--- Items listed in a dataset ---
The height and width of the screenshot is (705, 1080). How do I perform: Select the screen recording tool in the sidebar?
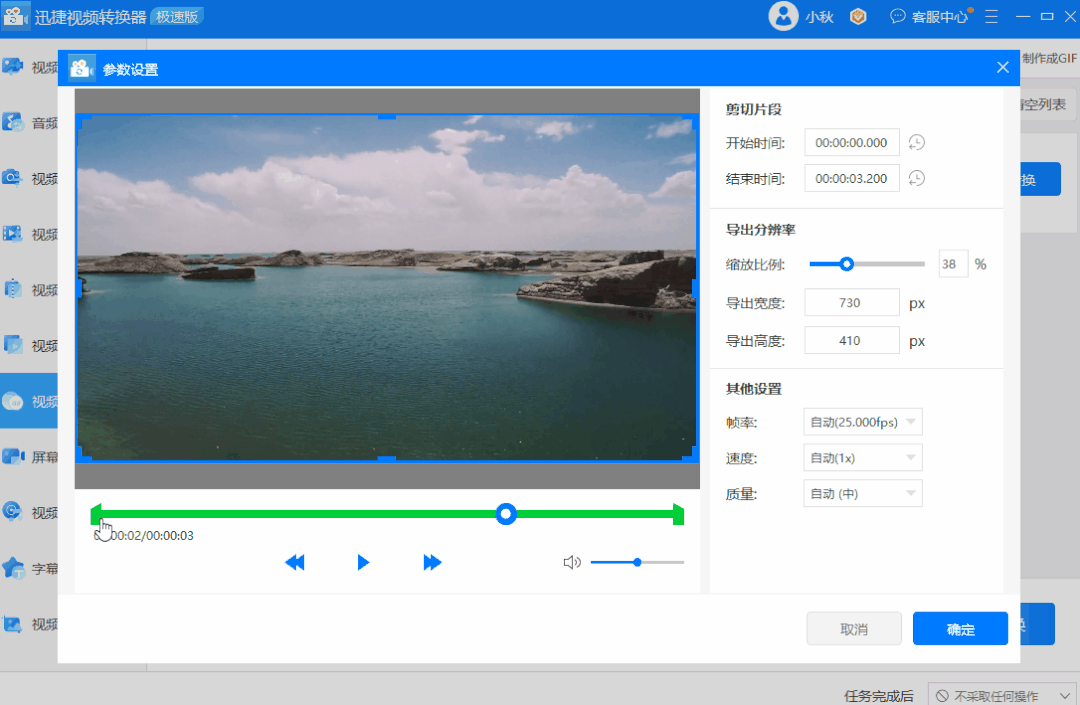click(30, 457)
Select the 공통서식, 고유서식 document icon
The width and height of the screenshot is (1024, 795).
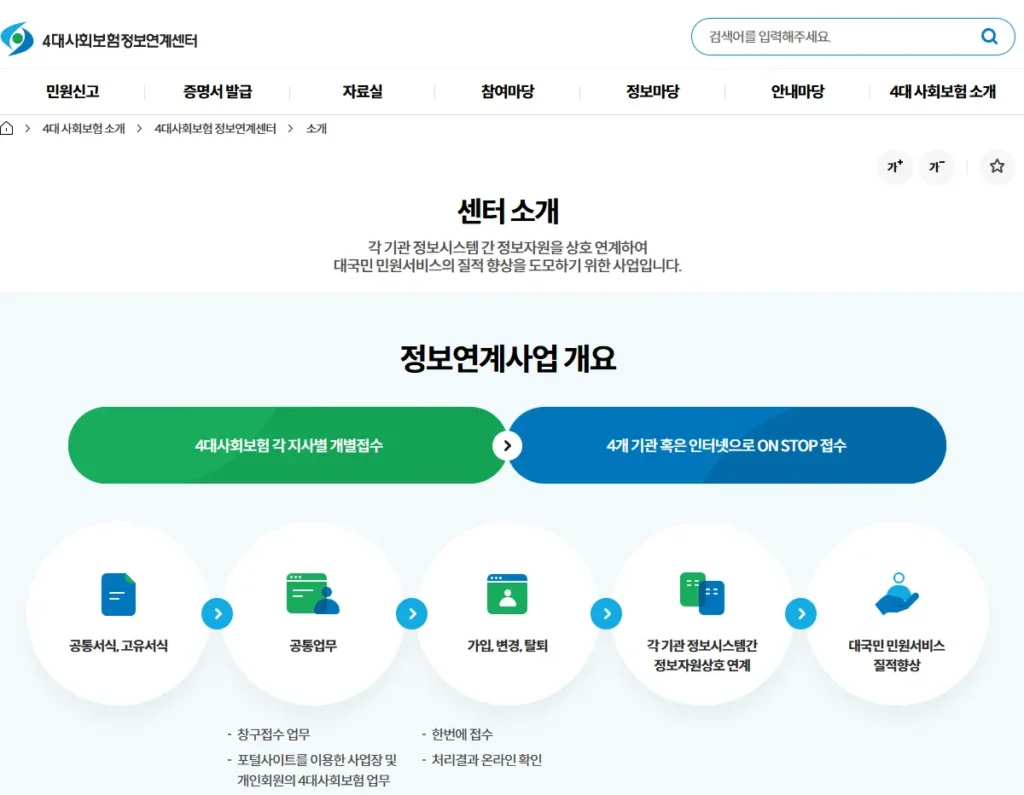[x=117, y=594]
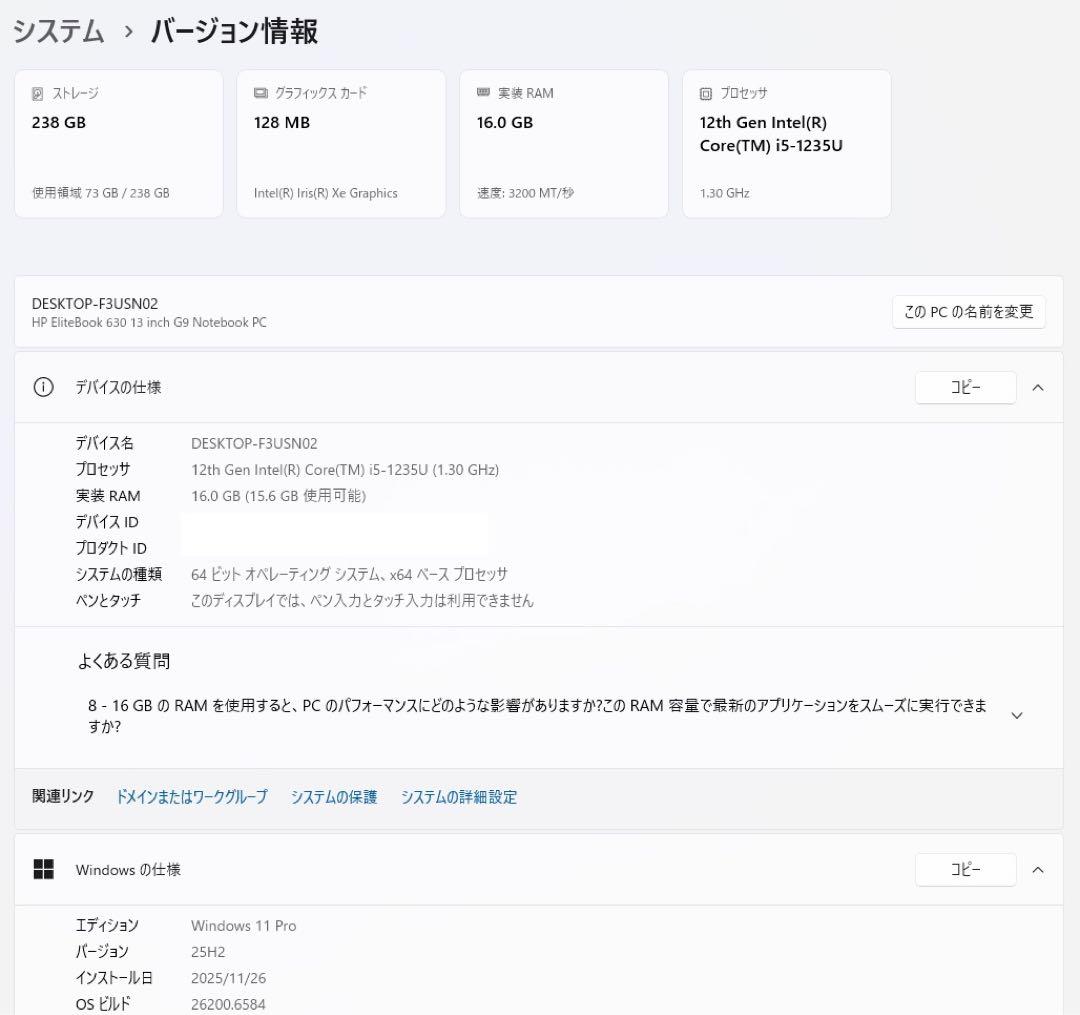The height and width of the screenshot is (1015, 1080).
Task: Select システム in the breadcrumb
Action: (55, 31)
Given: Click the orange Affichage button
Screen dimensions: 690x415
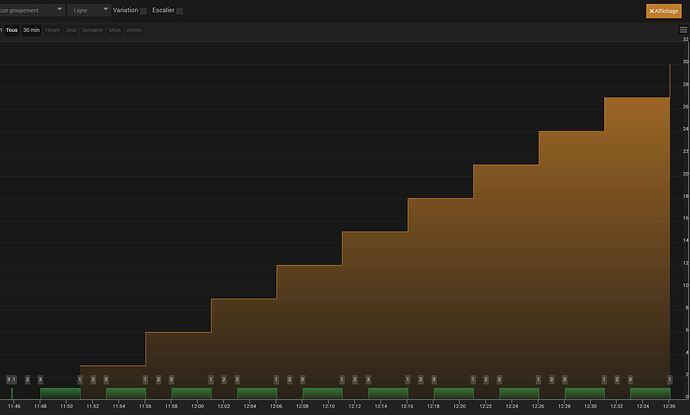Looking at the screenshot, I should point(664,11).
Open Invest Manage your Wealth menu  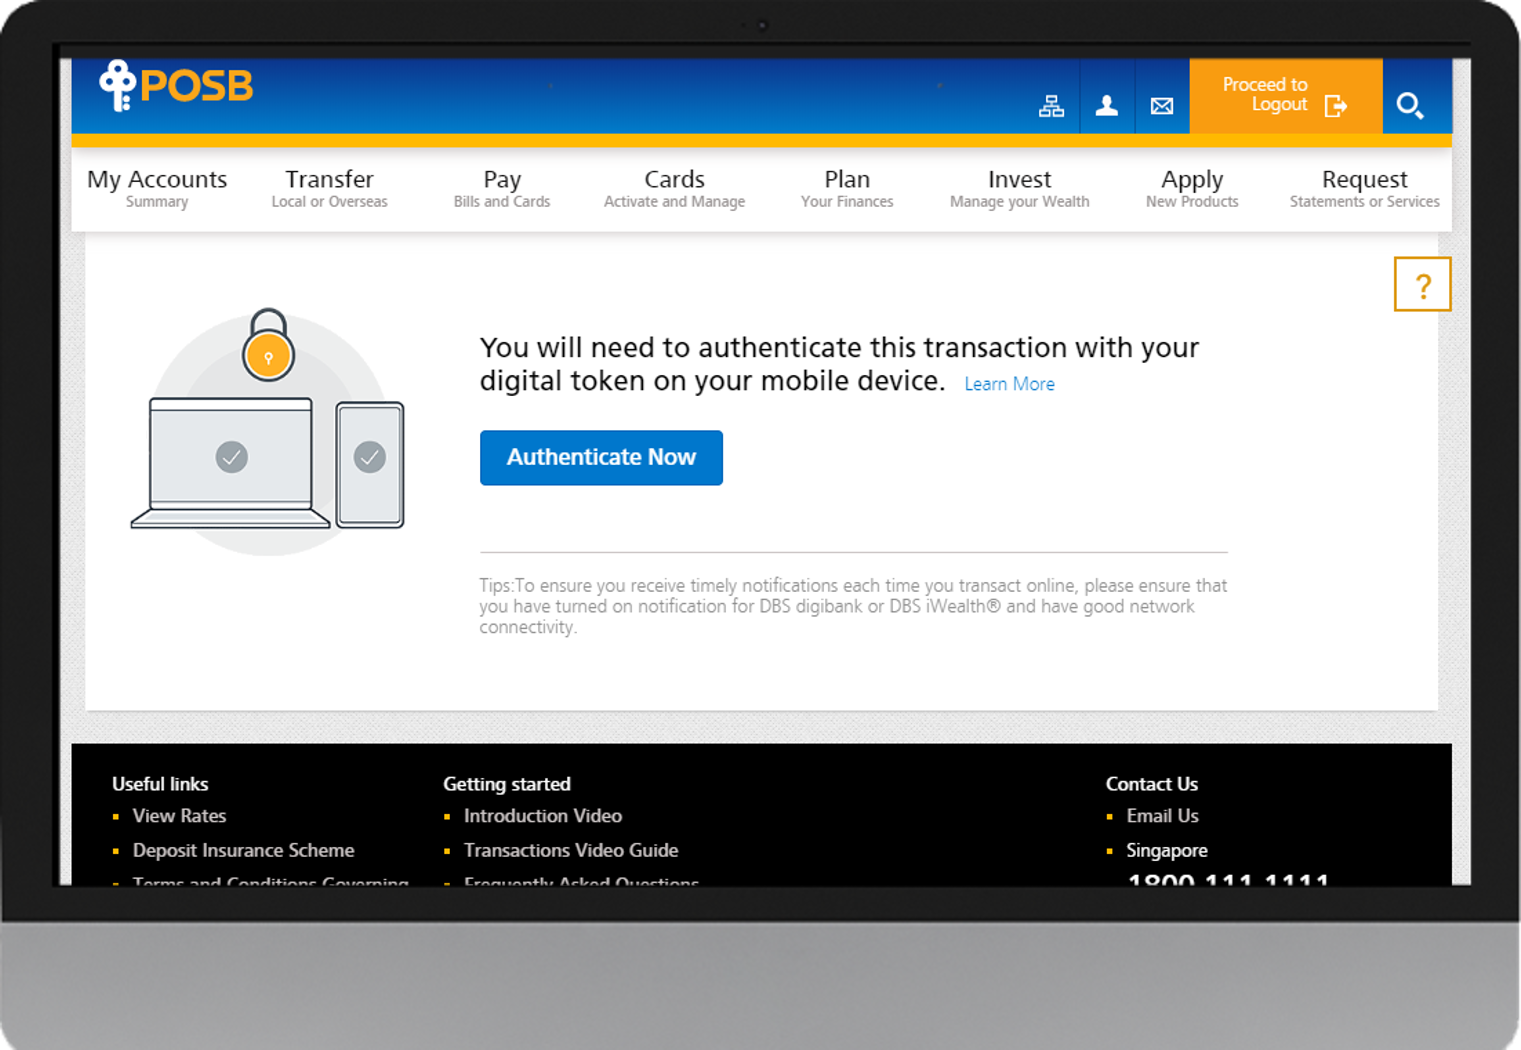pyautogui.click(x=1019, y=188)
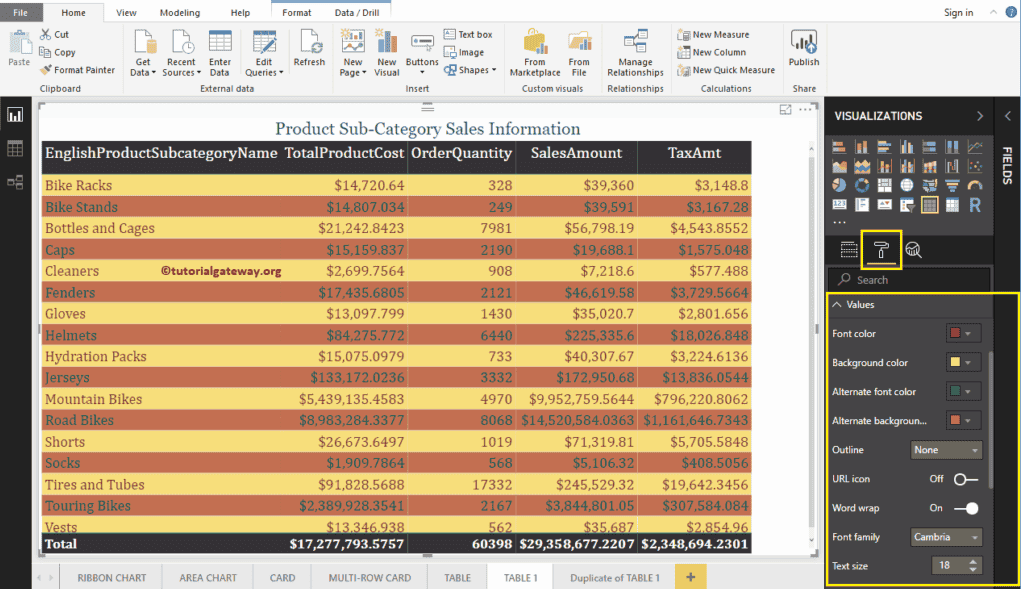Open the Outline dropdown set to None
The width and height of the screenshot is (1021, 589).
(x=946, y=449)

--- Instructions to follow ---
Repeat the records above exactly, from the first line through the line that contains "Given: Click the orange Affichage button", and leave out the pictures.

--- Reply ---
The height and width of the screenshot is (705, 1080). How do I perform: Select the screen recording tool in the sidebar?
click(30, 457)
Select the 공통서식, 고유서식 document icon
The width and height of the screenshot is (1024, 795).
[x=117, y=594]
The height and width of the screenshot is (1015, 1080).
Task: Select システム in the breadcrumb
Action: (55, 31)
Given: Click the orange Affichage button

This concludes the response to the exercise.